◆ Selected excerpt
--------------------
I only dug with one guy . I hit a glory hole right at dark where we were digging . We took turns driving , and he was supposed to pick me up the next day for us to go and dig . I waited after work for him to show and he never did , so I drove on down to the city to dig my spot knowing I had hit into a dandy pocket of bottles . When I got there I found my so called friend sitting right in the middle of my hole surrounded by a pile of hutch and blob sodas as well as other bottles . I think some people just do not have a conscience or are just so self centered they do not even realize how low life they are . I never forgot that incident , and refrained from ever digging with him again .[/align]I can not say I am perfect , in the past I know I have let people down from time to time , but not once have I ever stabbed anyone in the back to benefit myself .[/align]


----------



## nydigger (Sep 8, 2011)

I usually go alone. []. Did get burned though. Met this local guy and went out with him and took him to my hole. We agreed to keep some and sell some and split it, as I was selling some stuff for him already. So he calls me and tells me that he went back and found some stuff, nice TOC stuff and some milks. I got oh yea I will bring it to you and we can figure out what to keep and what to sell. Other than the few pics he sent me the last time I saw the stuff it was sold already on the Bay. Never saw a dime or a piece of glass from it. I was never dishonest in selling his stuff he gave me, Took my 25% plus shipping and he got the rest every time, that was the agreement and I stuck by it. So I do not know why he did me like that. I would love to dig with other people who share my passion. But this experience made me so cautious as to who I share my areas with


----------



## RICKJJ59W (Sep 8, 2011)

> ORIGINAL:  nydigger
> 
> I usually go alone. []. Did get burned though. Met this local guy and went out with him and took him to my hole. We agreed to keep some and sell some and split it, as I was selling some stuff for him already. So he calls me and tells me that he went back and found some stuff, nice TOC stuff and some milks. I got oh yea I will bring it to you and we can figure out what to keep and what to sell. Other than the few pics he sent me the last time I saw the stuff it was sold already on the Bay. Never saw a dime or a piece of glass from it. I was never dishonest in selling his stuff he gave me, Took my 25% plus shipping and he got the rest every time, that was the agreement and I stuck by it. So I do not know why he did me like that. I would love to dig with other people who share my passion. But this experience made me so cautious as to who I share my areas with


 
 That's a shame man,how can people be so F#$%^&ed up??
   Greed is the word for today."The greedy people will surface" how could you live with your self?


----------



## ironmountain (Sep 8, 2011)

Luckily I'm digging dumps and 1 cellar hole and a few privy sites on the family farm. 

 All the stuff I find on the farm worth selling,(mostly ACL's so far) I sell and give the money to my father in law for the "farm fund".
--------------------
[Screen grounding examples]
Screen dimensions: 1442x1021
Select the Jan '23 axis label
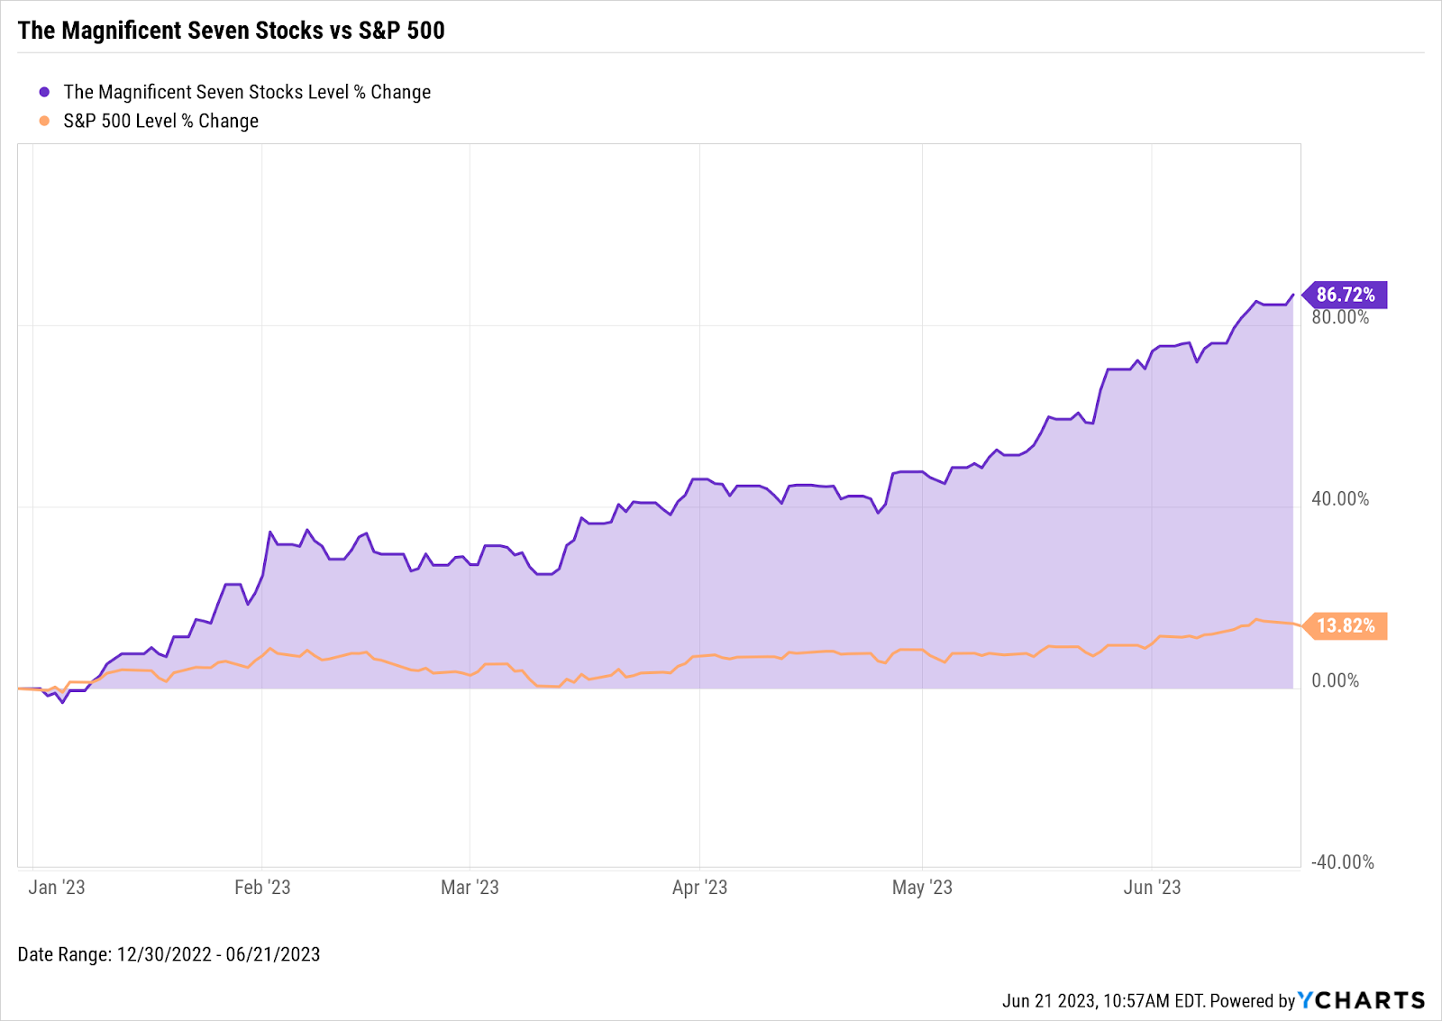coord(57,888)
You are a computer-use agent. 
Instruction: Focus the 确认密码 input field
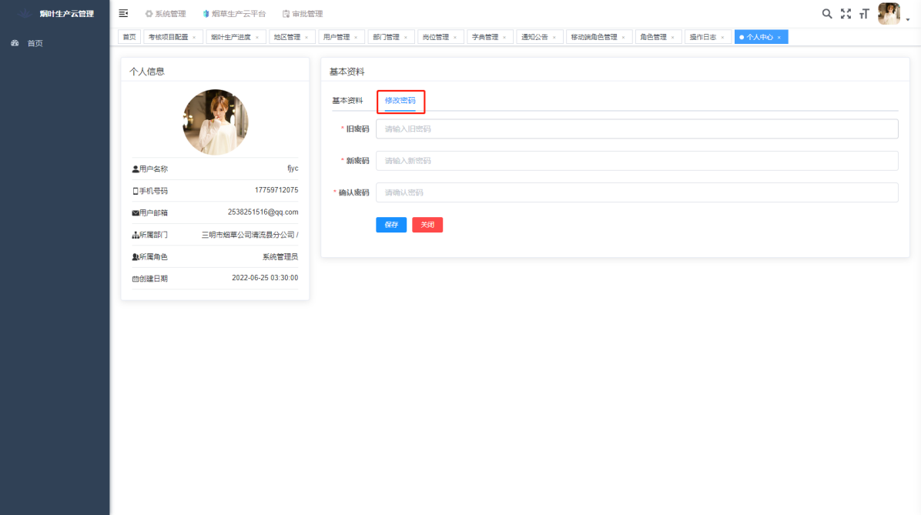coord(637,192)
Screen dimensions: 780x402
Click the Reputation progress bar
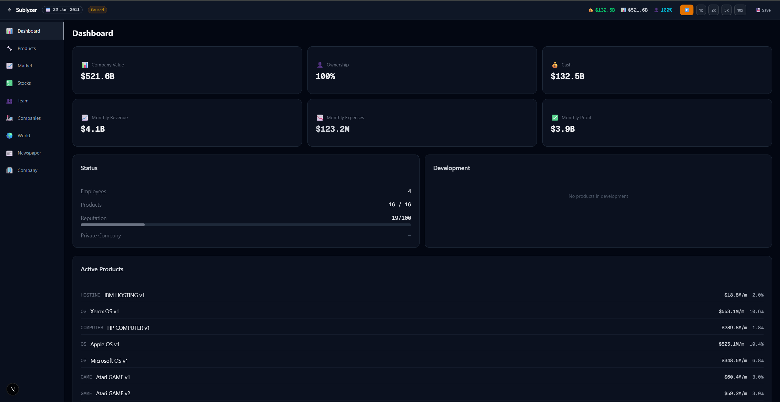tap(246, 225)
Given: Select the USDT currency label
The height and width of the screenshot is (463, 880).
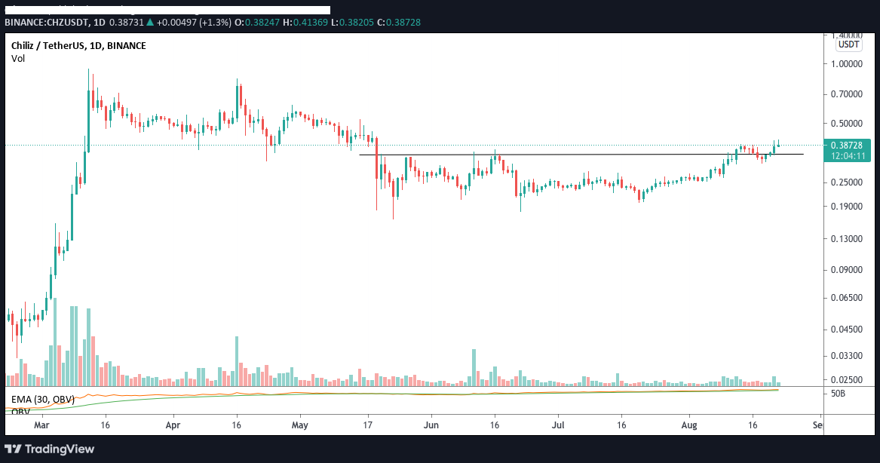Looking at the screenshot, I should click(x=848, y=44).
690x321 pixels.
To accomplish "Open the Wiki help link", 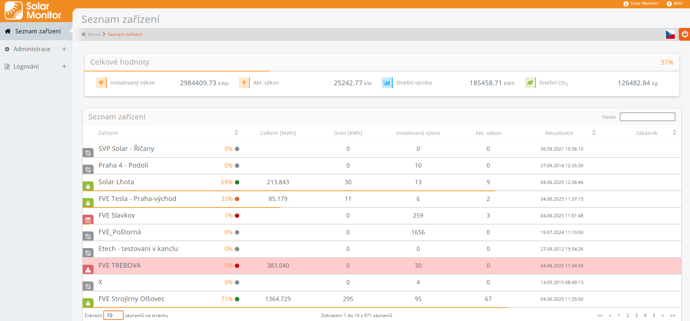I will tap(674, 4).
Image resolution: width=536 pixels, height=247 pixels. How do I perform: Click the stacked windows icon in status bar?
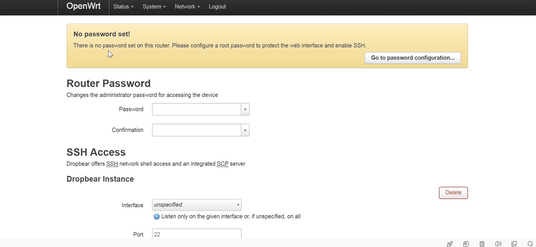click(514, 244)
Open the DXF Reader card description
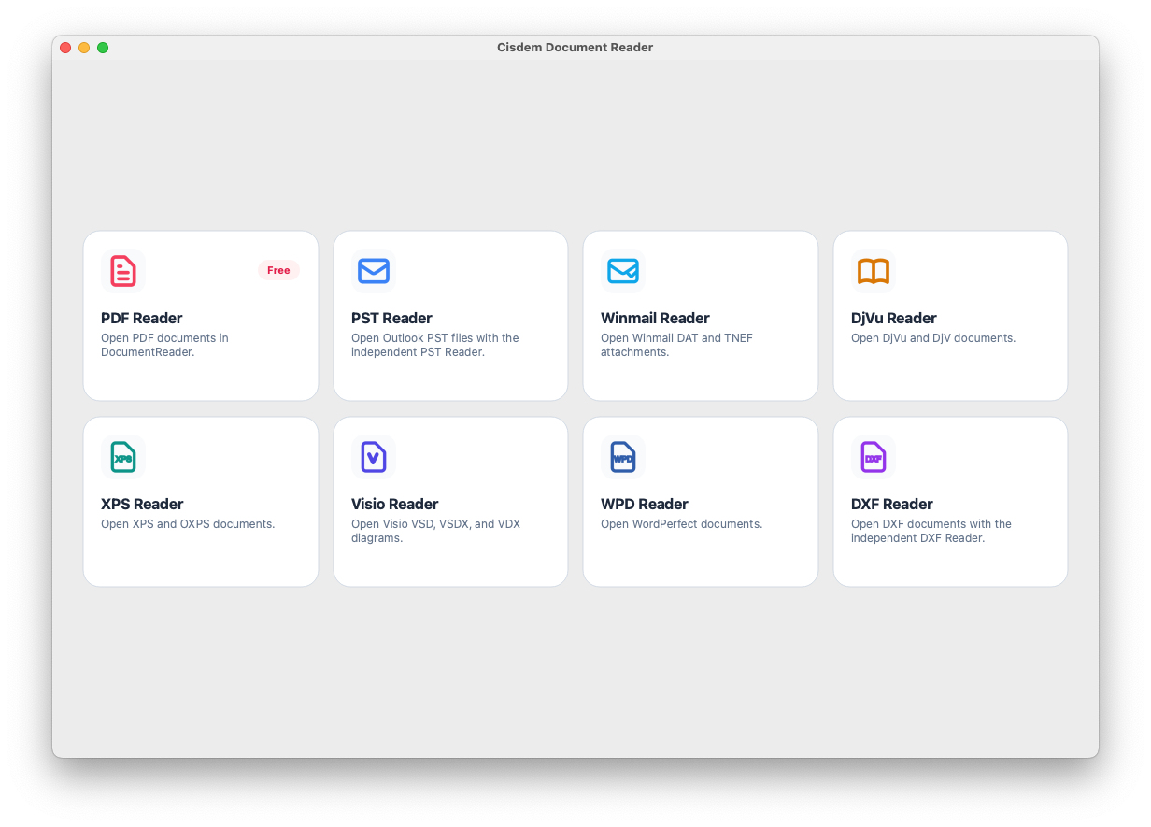 coord(931,531)
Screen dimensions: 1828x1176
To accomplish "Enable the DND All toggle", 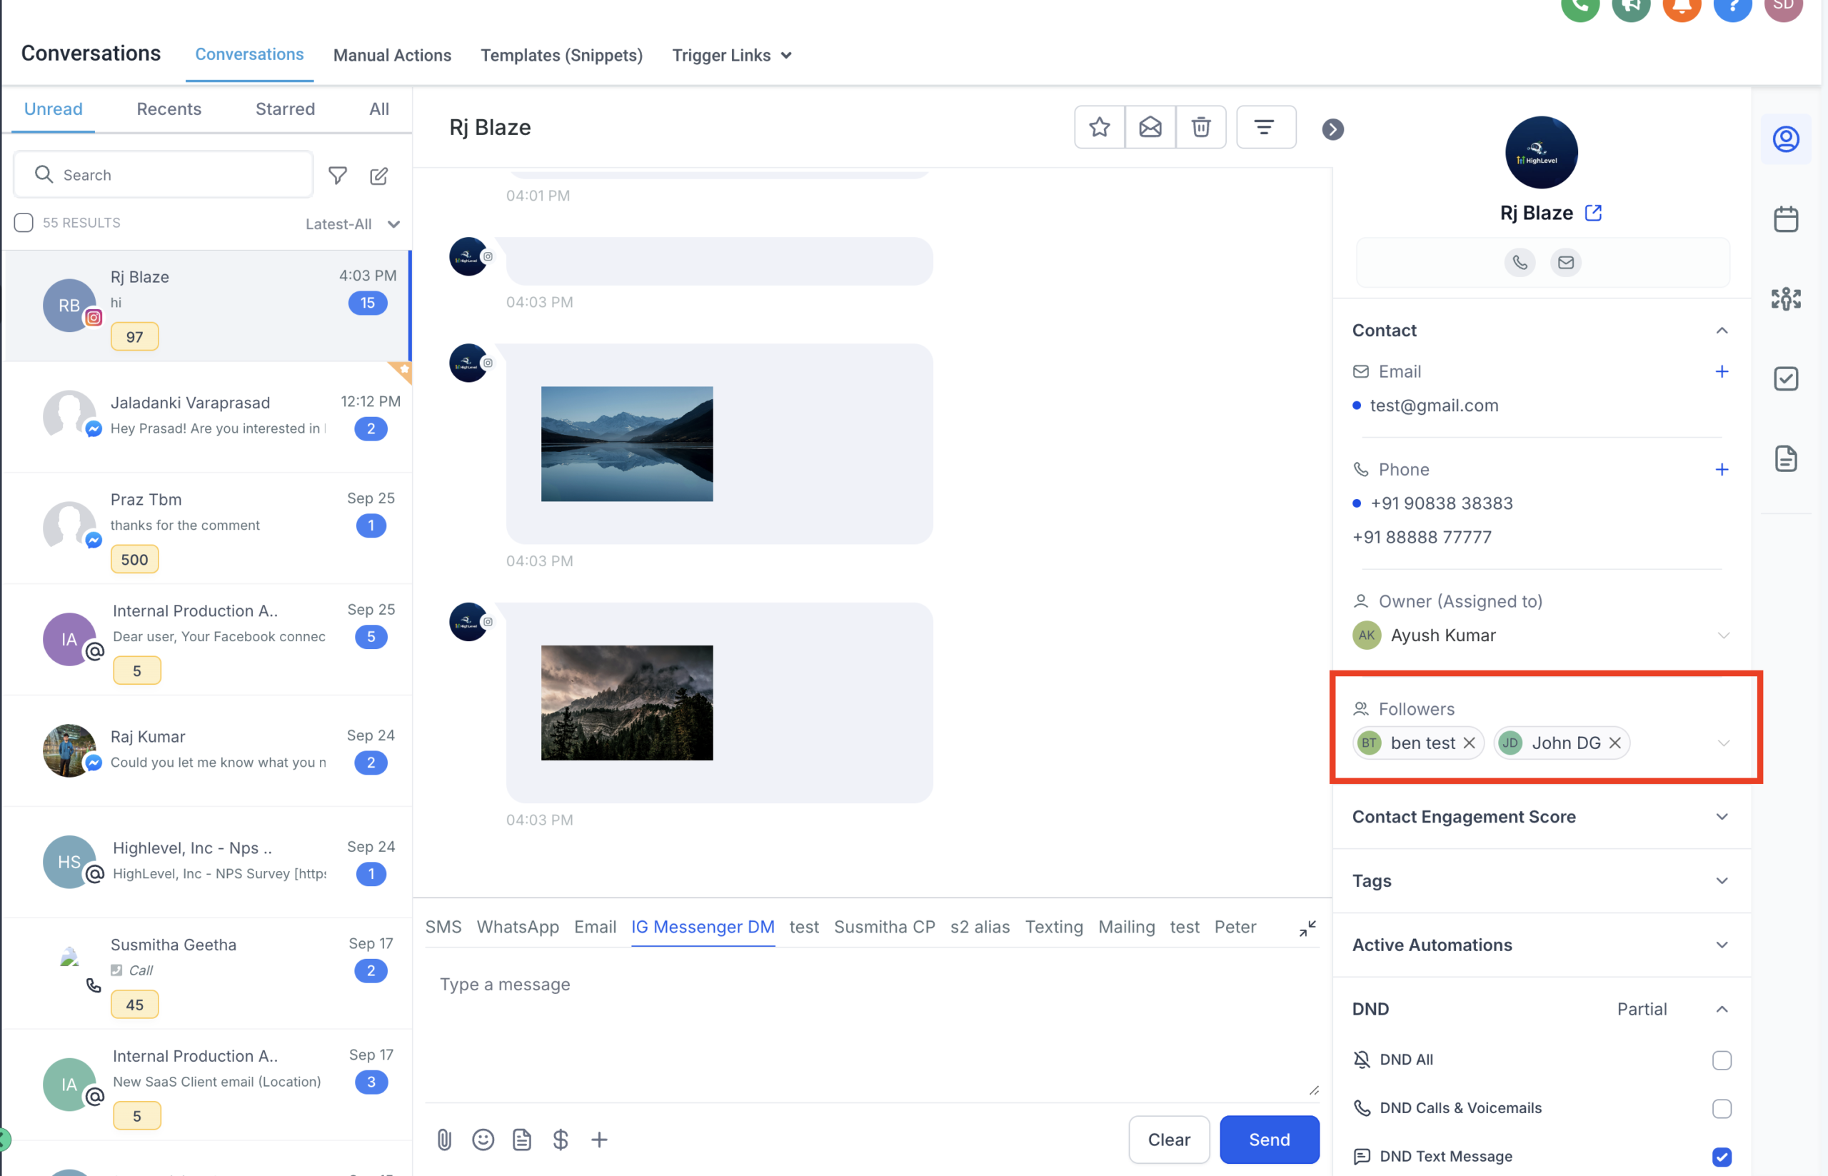I will [x=1721, y=1060].
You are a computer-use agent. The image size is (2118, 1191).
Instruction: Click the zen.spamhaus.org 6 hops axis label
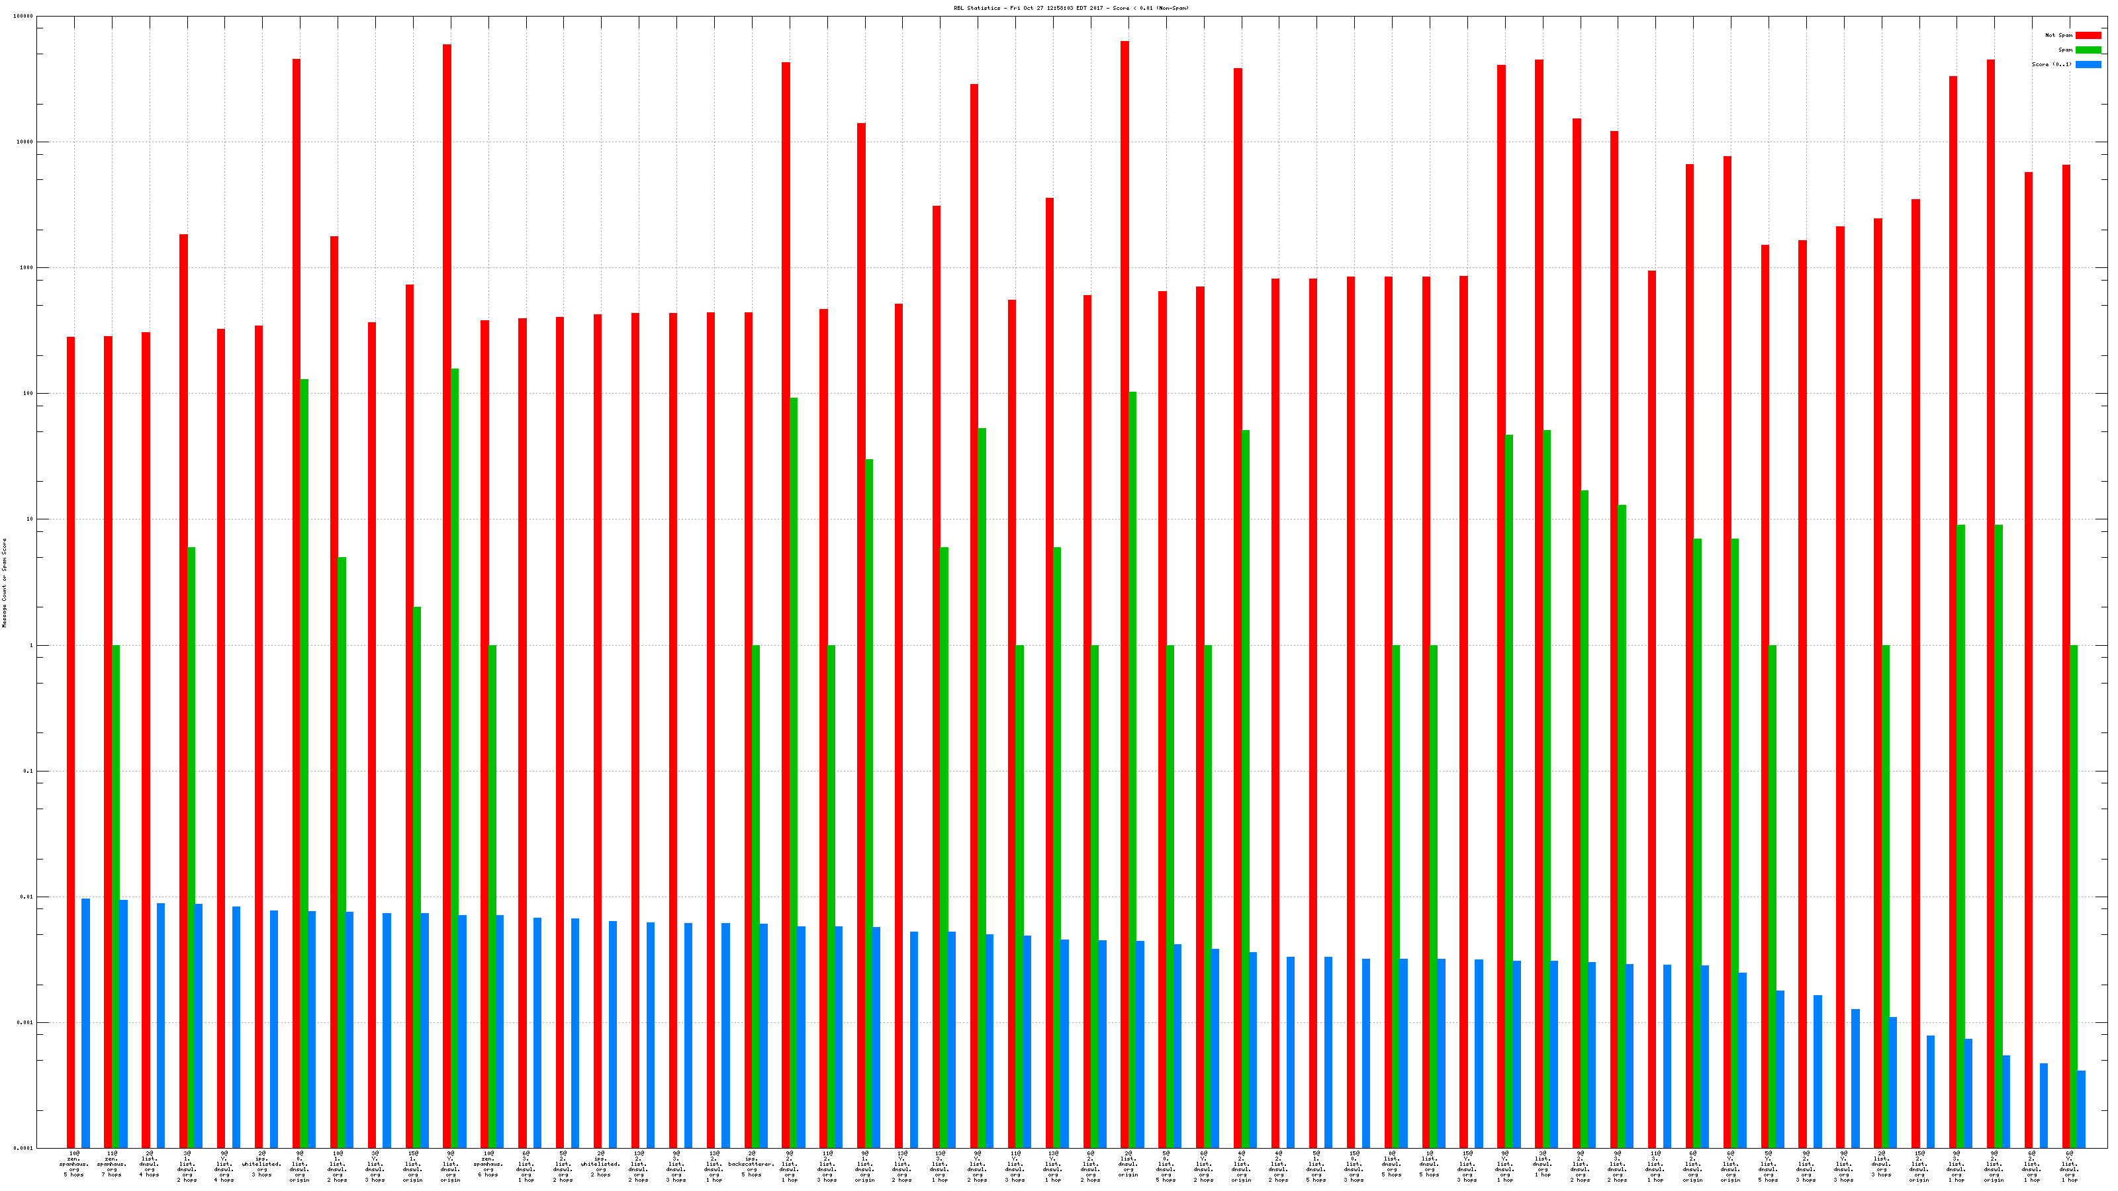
--------------------
◆ To be done
1. Reproduce the stretch of the bottle-digging thread from "That's a shame" through "ironmountain (Sep 8, 2011)".
2. In the bottle-digging thread, what cut did nydigger take when selling the local digger's items?
3. Go on with the bottle-digging thread from where it stops.

◆ Task results
1.
That's a shame man,how can people be so F#$%^&ed up??
   Greed is the word for today."The greedy people will surface" how could you live with your self?


----------



## ironmountain (Sep 8, 2011)

2. 25% plus shipping.

3.
 This is to offset taxes, utility bills (electric..everything else is a well or woodstove), and general funds for repairs etc. 

  I also lightly "suggested" that we pull all the scrap from the woods (yoopers are notorious for just leaving stuff or chucking stuff into the woods)...so far just barely a dent in the scrap, we've paid the taxes on the farm for the next 3 1/2 years. 

 The main goal for all of this is to put on an addition for my 2 nephews and my daughter who will be hunting soon...want to make a mudroom and a new "bedroom"...oh...and to buy guns for hunting for all of the kids.

 So far the only digging partner(s) I've had are my wife/son/daughter and they basically just stand there and let me dig while they sift through everything...So no issues yet.


----------



## RICKJJ59W (Sep 8, 2011)

> ORIGINAL:  ironmountain
> 
> Luckily I'm digging dumps and 1 cellar hole and a few privy sites on the family farm.
> 
> ...


 5 guns now yor talkinhg[]


----------



## RICKJJ59W (Sep 8, 2011)

> ORIGINAL:  glass man
> 
> I love you Rick..but it would have been so hard not to have grabbed that puce flask from you and run away as fast as I could...course I could run back then,but I am pretty sure you woulda caught me and buried me in the hole it came out of![]
> 
> I have always dug alone so me and me never had any trouble over who was gonna get what...but then  I only dug house dumpps and the old town dump...would be different if I was digging the kinds deep pits yall do.JAMIE


  That's ok Gman run all you want,I would have sacked your azz. In the end zone hahahahah


----------



## CALDIGR2 (Sep 8, 2011)

Greed affects some people differently and their true colors come out when a potential high value site is found. It only takes being burned once by a fellow digger to drop them like a hot rock. Yes, bad experiences have probably happened to any digger with any time in the pits, as it were. Choosing digging partners is not always easy and good ones are rare in this day and age. Two fellow diggers have proven themselves to be above the greed fray and not "value oriented", but rather in it for the love of the hobby. It is a hobby, not a fleepin' bank account. Sure, we all like to find a great bottle, but that does not happen with any particular frequency. When it does the excitement factor rises, but we can't allow that to be the driving factor. We dig because we enjoy it. Every pit is a piece of history and should be cherished for what it is, and not excavated with the love of money as a driving factor.


----------



## RICKJJ59W (Sep 8, 2011)

> ORIGINAL:  CALDIGR2
> 
> Greed affects some people differently and their true colors come out when a potential high value site is found. It only takes being burned once by a fellow digger to drop them like a hot rock. Yes, bad experiences have probably happened to any digger with any time in the pits, as it were. Choosing digging partners is not always easy and good ones are rare in this day and age. Two fellow diggers have proven themselves to be above the greed fray and not "value oriented", but rather in it for the love of the hobby. It is a hobby, not a fleepin' bank account. Sure, we all like to find a great bottle, but that does not happen with any particular frequency. When it does the excitement factor rises, but we can't allow that to be the driving factor. We dig because we enjoy it. Every pit is a piece of history and should be cherished for what it is, and not excavated with the love of money as a driving factor.


 Here! Here!


----------



## DIGS CHESCO (Sep 8, 2011)

Well, said CAL; and a very interesting topic by the way Rick.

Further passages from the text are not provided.